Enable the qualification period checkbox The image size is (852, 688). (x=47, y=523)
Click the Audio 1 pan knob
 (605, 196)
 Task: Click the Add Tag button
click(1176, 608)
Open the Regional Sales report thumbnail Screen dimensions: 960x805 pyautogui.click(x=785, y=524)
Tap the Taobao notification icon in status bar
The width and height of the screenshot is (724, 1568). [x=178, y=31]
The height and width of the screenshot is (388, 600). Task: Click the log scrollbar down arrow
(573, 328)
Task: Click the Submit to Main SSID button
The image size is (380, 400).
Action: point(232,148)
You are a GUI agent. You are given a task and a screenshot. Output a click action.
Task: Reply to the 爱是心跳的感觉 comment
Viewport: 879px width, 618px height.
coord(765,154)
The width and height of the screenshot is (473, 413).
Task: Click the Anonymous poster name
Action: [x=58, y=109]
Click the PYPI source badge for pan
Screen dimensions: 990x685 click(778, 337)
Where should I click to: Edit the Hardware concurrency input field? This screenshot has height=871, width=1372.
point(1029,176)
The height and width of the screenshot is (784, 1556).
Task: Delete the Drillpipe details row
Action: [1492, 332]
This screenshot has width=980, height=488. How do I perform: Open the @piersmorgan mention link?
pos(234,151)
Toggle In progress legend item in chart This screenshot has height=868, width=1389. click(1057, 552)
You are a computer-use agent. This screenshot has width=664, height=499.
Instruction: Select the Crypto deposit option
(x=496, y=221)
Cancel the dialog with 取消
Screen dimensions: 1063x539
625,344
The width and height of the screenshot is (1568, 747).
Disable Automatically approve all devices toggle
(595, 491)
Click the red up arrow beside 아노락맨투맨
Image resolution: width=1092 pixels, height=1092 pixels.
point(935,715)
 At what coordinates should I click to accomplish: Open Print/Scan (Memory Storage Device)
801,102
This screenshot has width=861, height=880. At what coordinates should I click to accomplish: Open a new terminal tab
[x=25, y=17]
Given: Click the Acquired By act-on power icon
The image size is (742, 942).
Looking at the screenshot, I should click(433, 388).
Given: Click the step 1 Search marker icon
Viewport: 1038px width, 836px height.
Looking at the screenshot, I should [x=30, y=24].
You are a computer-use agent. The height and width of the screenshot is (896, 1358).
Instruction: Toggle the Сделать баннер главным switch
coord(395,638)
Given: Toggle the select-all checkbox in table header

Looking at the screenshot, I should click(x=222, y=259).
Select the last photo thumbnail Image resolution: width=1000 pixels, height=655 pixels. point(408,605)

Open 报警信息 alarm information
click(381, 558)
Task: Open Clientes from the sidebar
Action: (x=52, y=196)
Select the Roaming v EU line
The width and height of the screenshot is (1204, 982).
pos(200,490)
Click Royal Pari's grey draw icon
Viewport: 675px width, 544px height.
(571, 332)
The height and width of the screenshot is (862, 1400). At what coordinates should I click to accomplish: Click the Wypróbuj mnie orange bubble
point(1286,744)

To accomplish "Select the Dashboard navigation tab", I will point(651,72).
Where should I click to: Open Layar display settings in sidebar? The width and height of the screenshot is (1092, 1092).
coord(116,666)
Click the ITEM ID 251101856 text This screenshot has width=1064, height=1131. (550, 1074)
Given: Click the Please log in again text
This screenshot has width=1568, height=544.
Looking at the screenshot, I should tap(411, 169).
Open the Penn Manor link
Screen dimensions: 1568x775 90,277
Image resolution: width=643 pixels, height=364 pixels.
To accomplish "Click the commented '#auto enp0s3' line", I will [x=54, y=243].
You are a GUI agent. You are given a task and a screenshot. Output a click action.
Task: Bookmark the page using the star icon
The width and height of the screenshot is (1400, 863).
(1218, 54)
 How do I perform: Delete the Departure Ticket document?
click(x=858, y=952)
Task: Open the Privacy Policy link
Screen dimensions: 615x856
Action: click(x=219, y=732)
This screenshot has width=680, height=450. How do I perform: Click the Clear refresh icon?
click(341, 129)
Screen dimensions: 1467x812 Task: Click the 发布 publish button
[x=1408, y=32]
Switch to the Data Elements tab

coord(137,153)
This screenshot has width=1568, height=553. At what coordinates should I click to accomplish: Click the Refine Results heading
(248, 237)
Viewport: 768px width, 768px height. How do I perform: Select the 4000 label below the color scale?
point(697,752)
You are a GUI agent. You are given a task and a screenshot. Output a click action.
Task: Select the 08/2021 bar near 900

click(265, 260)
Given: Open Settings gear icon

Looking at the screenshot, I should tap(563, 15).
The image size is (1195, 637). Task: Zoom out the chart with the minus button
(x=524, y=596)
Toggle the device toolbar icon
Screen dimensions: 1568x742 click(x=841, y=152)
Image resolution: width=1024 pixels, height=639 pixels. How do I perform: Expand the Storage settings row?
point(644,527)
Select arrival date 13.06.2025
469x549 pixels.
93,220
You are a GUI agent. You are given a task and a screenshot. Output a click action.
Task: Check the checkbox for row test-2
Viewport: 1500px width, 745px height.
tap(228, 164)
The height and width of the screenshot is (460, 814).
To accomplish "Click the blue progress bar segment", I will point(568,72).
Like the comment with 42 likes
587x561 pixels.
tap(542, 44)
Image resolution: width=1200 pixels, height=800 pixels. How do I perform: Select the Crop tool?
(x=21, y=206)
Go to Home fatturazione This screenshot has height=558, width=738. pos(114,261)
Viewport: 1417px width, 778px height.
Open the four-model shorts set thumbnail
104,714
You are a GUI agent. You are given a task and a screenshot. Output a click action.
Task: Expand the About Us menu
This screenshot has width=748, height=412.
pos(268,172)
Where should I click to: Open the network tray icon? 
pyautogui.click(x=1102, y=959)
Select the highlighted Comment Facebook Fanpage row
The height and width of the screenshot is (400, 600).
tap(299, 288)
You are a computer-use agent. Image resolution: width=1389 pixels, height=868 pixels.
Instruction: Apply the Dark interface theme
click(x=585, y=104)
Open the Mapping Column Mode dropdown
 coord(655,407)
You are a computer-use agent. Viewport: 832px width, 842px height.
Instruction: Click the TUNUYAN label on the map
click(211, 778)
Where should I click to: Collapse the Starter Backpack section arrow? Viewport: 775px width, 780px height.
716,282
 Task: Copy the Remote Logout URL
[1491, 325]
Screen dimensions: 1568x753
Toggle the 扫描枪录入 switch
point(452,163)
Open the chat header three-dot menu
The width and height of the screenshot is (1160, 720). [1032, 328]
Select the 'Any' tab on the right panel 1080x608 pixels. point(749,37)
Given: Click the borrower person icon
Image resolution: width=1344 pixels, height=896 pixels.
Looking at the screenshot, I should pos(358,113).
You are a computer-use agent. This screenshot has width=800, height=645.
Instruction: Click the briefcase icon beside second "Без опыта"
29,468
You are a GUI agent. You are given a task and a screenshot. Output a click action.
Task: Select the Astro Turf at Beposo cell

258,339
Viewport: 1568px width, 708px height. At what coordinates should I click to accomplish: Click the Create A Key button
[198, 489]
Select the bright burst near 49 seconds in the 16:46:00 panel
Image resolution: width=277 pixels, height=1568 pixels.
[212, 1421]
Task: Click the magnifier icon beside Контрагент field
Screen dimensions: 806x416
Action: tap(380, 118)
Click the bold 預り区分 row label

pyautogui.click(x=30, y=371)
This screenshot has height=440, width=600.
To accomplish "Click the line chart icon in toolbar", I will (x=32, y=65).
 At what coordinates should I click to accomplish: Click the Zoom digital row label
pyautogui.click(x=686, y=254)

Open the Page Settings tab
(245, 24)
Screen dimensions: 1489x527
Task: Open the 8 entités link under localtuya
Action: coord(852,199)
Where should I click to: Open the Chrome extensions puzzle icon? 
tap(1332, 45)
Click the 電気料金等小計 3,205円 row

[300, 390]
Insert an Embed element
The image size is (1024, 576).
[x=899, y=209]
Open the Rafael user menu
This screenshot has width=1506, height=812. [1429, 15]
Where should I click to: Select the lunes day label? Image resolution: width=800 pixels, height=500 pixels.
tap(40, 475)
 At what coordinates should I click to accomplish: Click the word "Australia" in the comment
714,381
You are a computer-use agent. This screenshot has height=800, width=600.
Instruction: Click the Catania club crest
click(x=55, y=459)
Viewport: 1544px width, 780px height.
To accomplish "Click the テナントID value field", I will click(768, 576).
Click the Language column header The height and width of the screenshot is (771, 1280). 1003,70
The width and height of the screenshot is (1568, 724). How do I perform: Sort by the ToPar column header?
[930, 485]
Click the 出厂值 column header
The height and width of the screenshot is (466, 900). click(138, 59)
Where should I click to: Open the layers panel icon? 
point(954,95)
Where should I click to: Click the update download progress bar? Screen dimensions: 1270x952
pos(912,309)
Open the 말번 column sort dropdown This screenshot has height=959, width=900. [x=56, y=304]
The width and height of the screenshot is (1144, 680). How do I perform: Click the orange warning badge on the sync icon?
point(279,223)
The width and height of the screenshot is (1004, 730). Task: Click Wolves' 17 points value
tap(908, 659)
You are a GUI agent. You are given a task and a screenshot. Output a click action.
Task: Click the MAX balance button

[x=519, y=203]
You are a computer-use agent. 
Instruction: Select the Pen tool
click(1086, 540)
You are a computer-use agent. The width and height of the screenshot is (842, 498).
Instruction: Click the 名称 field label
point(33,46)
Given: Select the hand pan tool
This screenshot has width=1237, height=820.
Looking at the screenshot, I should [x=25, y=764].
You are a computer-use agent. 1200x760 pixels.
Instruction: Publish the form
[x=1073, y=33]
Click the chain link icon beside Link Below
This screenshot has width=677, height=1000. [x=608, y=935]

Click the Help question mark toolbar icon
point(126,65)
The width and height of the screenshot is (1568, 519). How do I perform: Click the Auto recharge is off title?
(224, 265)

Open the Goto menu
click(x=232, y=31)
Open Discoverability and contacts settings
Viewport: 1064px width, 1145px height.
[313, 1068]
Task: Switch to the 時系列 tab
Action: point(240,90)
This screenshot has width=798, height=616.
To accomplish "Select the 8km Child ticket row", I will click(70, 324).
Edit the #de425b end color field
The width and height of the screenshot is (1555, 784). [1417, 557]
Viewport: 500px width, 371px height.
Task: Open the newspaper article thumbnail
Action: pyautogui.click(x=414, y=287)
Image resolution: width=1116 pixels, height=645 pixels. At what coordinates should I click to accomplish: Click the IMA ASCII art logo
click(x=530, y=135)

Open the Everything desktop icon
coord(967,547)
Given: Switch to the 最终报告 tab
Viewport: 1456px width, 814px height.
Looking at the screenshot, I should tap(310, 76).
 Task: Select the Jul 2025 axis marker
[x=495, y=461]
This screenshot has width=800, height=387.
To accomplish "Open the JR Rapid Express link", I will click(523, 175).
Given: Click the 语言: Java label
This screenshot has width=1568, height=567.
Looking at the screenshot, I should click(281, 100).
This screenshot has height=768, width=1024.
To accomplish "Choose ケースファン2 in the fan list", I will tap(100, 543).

■ ■ ■ ■ ■

- [EXERCISE DETAILS]
Return the lines starting at the line that contains "This screenshot has width=800, height=387." and ending at the end of the records, exactly as they appear.

- [THE SOLUTION]
This screenshot has width=800, height=387.
To accomplish "Open the JR Rapid Express link", I will click(523, 175).
Given: Click the 语言: Java label
This screenshot has width=1568, height=567.
Looking at the screenshot, I should click(281, 100).
This screenshot has height=768, width=1024.
To accomplish "Choose ケースファン2 in the fan list", I will tap(100, 543).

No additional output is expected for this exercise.